Y
cuando yo muera, ¿quién le arreglará su reloj?
Autora: María Alejandra Vidal Bracho
Publicado en Revista Co.incidir No.58 Diciembre
Si
viajo, mentalmente, unos treinta años desde este momento hacia mi pasado,
encuentro entre mis recuerdos a Don Eusebio; un señor mayor muy formal, tanto
en el trato, como en el vestir; todo un caballero adornado de horarios precisos
y modales perfectos. Su oficio de
relojero lo mantenía vivo y feliz. Nadie
ha amado tanto, en este mundo, a los
relojes como él. Ataviado de su monóculo
contaba los rubíes, apreciaba el mecanismo, movía los ejes y era capaz de
grabar, hasta dentro del más pequeño, la fecha
en que había sido atendido por sus sabios dedos. Sus ojos, dueños de una
mirada inteligente, aguda, limpia y gentil, contemplaban embelesados cada pieza del reloj
averiado, para luego, certeramente, diagnosticar el problema y decir cómo iba a
solucionarlo. Por eso, cada vez que el
mío dejaba de funcionar yo corría hasta su casa, que era además su taller y él, de inmediato, lo abría, lo revisaba y resolvía
internarlo, por unos días, para recibir sus cuidados. Un arsenal de pequeñas herramientas adornaba
su mágico lugar y así, flanqueado por diferentes, diminutos y misteriosos
instrumentos, siempre me decía lo mismo: “y cuando yo muera, ¿quién le
arreglará su reloj?”

◆ COMPLETA LO SIGUIENTE ◆
1. En el relato sobre Don Eusebio, ¿qué se ponía él para contar los rubíes y revisar el mecanismo de los relojes?
2. Según el relato sobre Don Eusebio, ¿por qué quien narra corría a su casa cada vez que su reloj dejaba de funcionar?
3. Retoma el relato sobre Don Eusebio, el relojero, y sigue escribiéndolo a partir de su última frase.
Las líneas de abajo vienen de otra fuente.

◆ DATOS PROPORCIONADOS ◆

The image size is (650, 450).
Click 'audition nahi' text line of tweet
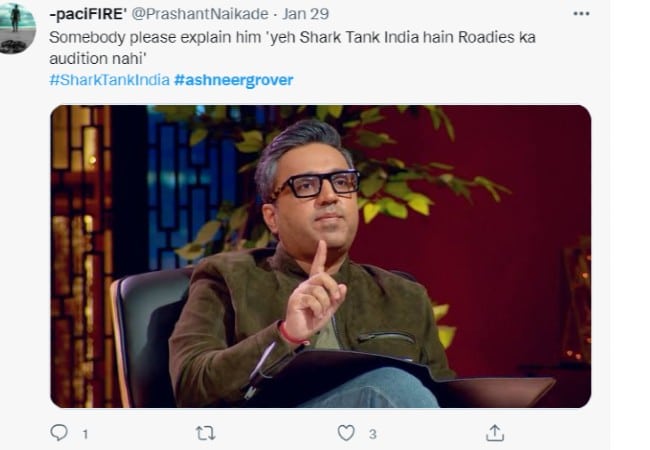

◆ RESPUESTAS DADAS ◆
1. Un monóculo.

2. Porque Don Eusebio miraba con atención cada pieza del reloj averiado. Después diagnosticaba el problema con acierto y decía cómo lo iba a solucionar.

3.
La
verdad es que los relojes son eternos compañeros. Miden la duración de los momentos; miden el
tramo de tiempo que ocupamos, mientras respiramos en este plano de la
vida. Siempre insisto con lo mismo: “El
tiempo no pasa”. El tiempo es, solamente,
una ilusión y lo que medimos, en realidad, es nuestra existencia en relación con
los hechos experimentados. El reloj y su
tic tac, aunque creamos que no tenemos uno, sí que lo tenemos, sí está, sí
existe y es nuestro corazón y sus latidos que emulan, perfectamente, al tic
tac del reloj convencional. El corazón
es nuestro verdadero reloj, porque inicia su cuenta en el momento en que ya
estamos biológicamente completos, dentro del vientre materno y día y noche
marca sin parar; no interrumpe ni paraliza su labor, y cuando lo hace, cuando se detiene, muchas
veces, es porque ha llegado la hora indiscutiblemente fijada, para iniciar el viaje de retorno que nos llevará de vuelta hacia el
misterio del éter y, si es así, ya ni
siquiera un maravilloso Don Eusebio, será
capaz de lograr recomponerlo, porque el
tiempo pactado en este plano es finito y, esto, debemos recordarlo ahora y siempre.